Description
Code Sample, a copy-pastable example if possible
import json
from pandas.io.json import json_normalize
the_json = """
[{"id": 99,
"data": [{"one": 1, "two": 2}]
}]
"""
print(json_normalize(json.loads(the_json),
record_path=['data'], meta=['id']))
Problem description
Through 0.25.3, this program generates a DataFrame with one row. In 1.0.0 it fails with an exception:
Traceback (most recent call last):
File "foo.py", line 11, in <module>
record_path=['data'], meta=['id']))
File "/home/dataczar/venvs/test/lib/python3.7/site-packages/pandas/util/_decorators.py", line 66, in wrapper
return alternative(*args, **kwargs)
File "/home/dataczar/venvs/test/lib/python3.7/site-packages/pandas/io/json/_normalize.py", line 327, in _json_normalize
_recursive_extract(data, record_path, {}, level=0)
File "/home/dataczar/venvs/test/lib/python3.7/site-packages/pandas/io/json/_normalize.py", line 314, in _recursive_extract
meta_val = _pull_field(obj, val[level:])
File "/home/dataczar/venvs/test/lib/python3.7/site-packages/pandas/io/json/_normalize.py", line 246, in _pull_field
f"{js} has non iterable value {result} for path {spec}. "

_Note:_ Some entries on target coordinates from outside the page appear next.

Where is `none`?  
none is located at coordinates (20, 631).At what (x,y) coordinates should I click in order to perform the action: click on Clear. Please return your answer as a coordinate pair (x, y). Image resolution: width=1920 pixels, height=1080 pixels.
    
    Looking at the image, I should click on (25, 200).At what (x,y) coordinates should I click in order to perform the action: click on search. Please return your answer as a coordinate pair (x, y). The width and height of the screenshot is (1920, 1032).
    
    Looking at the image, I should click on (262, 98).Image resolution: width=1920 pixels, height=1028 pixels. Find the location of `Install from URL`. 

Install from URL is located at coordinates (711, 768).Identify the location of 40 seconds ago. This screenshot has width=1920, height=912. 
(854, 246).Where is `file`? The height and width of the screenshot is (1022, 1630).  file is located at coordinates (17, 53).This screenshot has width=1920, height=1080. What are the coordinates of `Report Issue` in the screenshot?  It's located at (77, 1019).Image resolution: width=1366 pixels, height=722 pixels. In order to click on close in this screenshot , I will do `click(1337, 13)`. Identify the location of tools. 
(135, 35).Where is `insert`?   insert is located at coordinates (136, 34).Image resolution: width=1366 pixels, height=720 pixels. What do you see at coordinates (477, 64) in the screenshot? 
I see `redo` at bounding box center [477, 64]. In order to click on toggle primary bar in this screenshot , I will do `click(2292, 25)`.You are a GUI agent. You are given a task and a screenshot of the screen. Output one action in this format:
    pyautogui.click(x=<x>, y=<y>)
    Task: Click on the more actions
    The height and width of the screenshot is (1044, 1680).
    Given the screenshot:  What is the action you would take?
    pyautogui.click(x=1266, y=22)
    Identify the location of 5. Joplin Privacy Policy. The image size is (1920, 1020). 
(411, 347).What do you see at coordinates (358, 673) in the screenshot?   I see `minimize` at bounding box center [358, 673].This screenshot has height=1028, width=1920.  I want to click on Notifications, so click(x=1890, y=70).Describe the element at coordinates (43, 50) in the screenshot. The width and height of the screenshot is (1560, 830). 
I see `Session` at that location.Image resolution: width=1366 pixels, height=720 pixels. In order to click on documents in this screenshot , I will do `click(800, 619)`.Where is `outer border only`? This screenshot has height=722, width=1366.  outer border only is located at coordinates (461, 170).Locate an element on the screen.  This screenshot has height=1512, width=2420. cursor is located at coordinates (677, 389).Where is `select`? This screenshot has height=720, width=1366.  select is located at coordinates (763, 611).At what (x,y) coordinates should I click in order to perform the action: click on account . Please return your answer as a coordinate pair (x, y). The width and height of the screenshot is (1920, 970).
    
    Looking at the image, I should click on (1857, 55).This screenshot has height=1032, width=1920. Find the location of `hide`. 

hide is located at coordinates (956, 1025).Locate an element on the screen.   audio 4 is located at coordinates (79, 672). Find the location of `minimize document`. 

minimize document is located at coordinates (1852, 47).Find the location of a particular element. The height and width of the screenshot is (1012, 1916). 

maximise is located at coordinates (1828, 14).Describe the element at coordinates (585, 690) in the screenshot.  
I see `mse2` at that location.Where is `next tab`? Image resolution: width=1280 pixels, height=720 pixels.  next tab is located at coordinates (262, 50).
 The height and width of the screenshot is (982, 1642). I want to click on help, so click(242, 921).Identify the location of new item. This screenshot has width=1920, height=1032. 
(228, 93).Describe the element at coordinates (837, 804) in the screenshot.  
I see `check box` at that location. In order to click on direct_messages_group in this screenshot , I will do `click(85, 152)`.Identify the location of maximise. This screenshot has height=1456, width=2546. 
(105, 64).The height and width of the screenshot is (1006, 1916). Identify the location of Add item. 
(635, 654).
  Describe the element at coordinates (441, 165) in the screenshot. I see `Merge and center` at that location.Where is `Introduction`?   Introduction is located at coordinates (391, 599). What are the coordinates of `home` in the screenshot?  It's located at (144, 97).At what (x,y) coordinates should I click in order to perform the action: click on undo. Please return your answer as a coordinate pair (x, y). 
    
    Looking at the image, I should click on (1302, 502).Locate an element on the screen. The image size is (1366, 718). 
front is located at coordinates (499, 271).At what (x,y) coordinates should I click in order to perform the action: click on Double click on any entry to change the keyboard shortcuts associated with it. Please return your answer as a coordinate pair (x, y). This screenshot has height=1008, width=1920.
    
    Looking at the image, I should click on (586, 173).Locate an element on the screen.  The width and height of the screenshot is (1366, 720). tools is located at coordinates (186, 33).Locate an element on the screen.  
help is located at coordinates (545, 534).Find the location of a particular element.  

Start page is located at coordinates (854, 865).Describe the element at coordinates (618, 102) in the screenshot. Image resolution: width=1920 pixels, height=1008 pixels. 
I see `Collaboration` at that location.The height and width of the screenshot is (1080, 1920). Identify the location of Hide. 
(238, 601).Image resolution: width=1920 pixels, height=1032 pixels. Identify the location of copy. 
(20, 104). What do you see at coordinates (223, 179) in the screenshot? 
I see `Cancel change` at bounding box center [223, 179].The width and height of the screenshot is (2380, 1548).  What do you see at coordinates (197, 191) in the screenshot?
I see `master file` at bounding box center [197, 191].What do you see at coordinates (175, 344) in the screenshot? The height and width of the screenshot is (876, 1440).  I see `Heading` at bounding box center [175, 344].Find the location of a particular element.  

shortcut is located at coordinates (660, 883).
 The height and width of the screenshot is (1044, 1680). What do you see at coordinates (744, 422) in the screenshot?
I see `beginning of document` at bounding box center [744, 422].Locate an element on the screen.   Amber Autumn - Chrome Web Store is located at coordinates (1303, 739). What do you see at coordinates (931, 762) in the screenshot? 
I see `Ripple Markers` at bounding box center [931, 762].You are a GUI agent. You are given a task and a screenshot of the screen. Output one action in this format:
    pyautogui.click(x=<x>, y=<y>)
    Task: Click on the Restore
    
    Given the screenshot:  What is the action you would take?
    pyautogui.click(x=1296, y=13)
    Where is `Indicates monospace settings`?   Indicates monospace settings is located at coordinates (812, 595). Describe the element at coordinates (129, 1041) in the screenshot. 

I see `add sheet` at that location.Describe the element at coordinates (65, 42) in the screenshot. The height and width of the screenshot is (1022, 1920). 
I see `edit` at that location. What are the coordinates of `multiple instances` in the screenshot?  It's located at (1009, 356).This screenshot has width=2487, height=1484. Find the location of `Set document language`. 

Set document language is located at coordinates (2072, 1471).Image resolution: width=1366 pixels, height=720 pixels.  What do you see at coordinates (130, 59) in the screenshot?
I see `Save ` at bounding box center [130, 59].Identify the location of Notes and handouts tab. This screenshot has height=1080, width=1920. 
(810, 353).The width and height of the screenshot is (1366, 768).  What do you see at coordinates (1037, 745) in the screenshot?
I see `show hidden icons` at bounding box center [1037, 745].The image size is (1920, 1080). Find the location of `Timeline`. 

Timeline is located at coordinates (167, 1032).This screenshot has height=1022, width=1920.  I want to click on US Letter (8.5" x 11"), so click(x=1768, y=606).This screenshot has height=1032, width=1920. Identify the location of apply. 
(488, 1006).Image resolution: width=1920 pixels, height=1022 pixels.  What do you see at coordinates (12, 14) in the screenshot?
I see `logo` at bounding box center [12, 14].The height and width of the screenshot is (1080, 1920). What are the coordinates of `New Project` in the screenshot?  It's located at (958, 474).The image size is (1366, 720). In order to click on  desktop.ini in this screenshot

TypeError: {'id': 99, 'data': [{'one': 1, 'two': 2}]} has non iterable value 99 for path ['id']. Must be iterable or null.
I don't see any documentation changes that suggest a backwards-incompatible change. All my calls to json_normalize
that don't use meta
function as before.
Expected Output
Through 0.25.3, the output was:
one two id
0 1 2 99
Output of pd.show_versions()
From my virtualenv with pandas 1.0.0:
pandas : 1.0.0
numpy : 1.18.1
pytz : 2019.3
dateutil : 2.8.1
pip : 19.0.3
setuptools : 40.8.0
Cython : None
pytest : None
hypothesis : None
sphinx : None
blosc : None
feather : None
xlsxwriter : None
lxml.etree : 4.5.0
html5lib : None
pymysql : None
psycopg2 : None
jinja2 : None
IPython : 7.11.1
pandas_datareader: None
bs4 : None
bottleneck : None
fastparquet : None
gcsfs : None
lxml.etree : 4.5.0
matplotlib : None
numexpr : None
odfpy : None
openpyxl : None
pandas_gbq : None
pyarrow : None
pytables : None
pytest : None
pyxlsb : None
s3fs : None
scipy : None
sqlalchemy : 1.3.13
tables : None
tabulate : None
xarray : None
xlrd : None
xlwt : None
xlsxwriter : None
numba : None
From my virtualenv with 0.25.x:
pandas : 0.25.0
numpy : 1.18.1
pytz : 2019.3
dateutil : 2.8.1
pip : 19.0.3
setuptools : 40.8.0
Cython : None
pytest : None
hypothesis : None
sphinx : None
blosc : None
feather : None
xlsxwriter : None
lxml.etree : 4.4.1
html5lib : 1.0.1
pymysql : None
psycopg2 : None
jinja2 : None
IPython : 7.7.0
pandas_datareader: None
bs4 : 4.8.0
bottleneck : None
fastparquet : None
gcsfs : None
lxml.etree : 4.4.1
matplotlib : None
numexpr : None
odfpy : None
openpyxl : None
pandas_gbq : None
pyarrow : None
pytables : None
s3fs : None
scipy : None
sqlalchemy : 1.3.7
tables : None
xarray : None
xlrd : None
xlwt : None
xlsxwriter : None